Doa Pembuka : Tuhan yang penuh kasih, kami bersyukur untuk hari ini dan kesempatan untuk mendengarkan firman-Mu. Bukalah hati dan pikiran kami, supaya kami dapat memahami kehendak-Mu. Tuntun kami agar firman-Mu boleh menjadi terang dalam hidup kami. Di dalam nama Tuhan kami berdoa, amin.
Renungan : Kejadian 1 : 27
“Maka Allah menciptakan manusia itu menurut gambar-Nya, menurut gambar Allah diciptakan-Nya dia; laki-laki dan perempuan diciptakan-Nya mereka.”
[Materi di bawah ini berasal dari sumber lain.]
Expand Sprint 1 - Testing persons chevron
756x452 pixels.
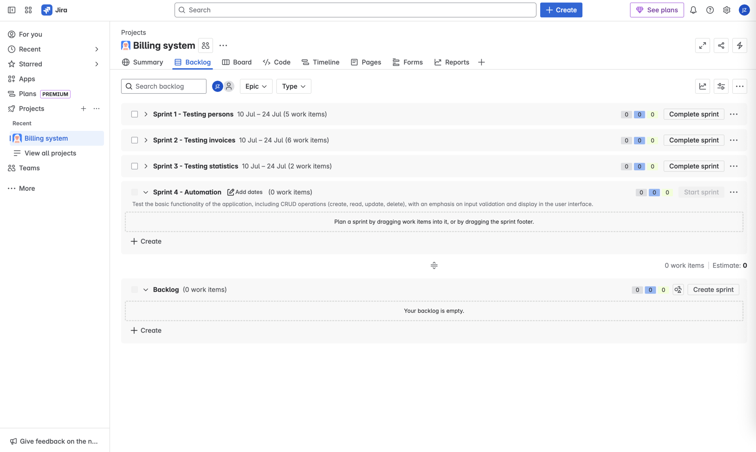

Bapak, Ibu serta Saudara yang terkasih di dalam kitab Kejadian 1 : 27 menyatakan bahwa manusia diciptakan menurut gambar dan rupa Allah. Ini adalah dasar teologis yang sangat penting, karena menunjukkan bahwa identitas manusia tidak berasal dari dunia, melainkan dari Sang Pencipta. Dalam konteks kehidupan sekarang, di mana nilai seseorang sering diukur dari prestasi, harta, atau pengakuan sosial, firman ini mengingatkan bahwa nilai sejati kita sudah ditetapkan oleh Tuhan sejak awal penciptaan.
Di era digital saat ini, banyak orang mengalami krisis identitas. Media sosial sering menampilkan standar kehidupan yang tampak sempurna, sehingga tanpa sadar kita membandingkan diri dan merasa kurang. Namun, sebagai gambar Allah, kita dipanggil untuk melihat diri kita melalui kacamata iman. Kita bukan sekadar apa yang dunia katakan, tetapi siapa yang Tuhan katakan ciptaan yang berharga dan penuh tujuan.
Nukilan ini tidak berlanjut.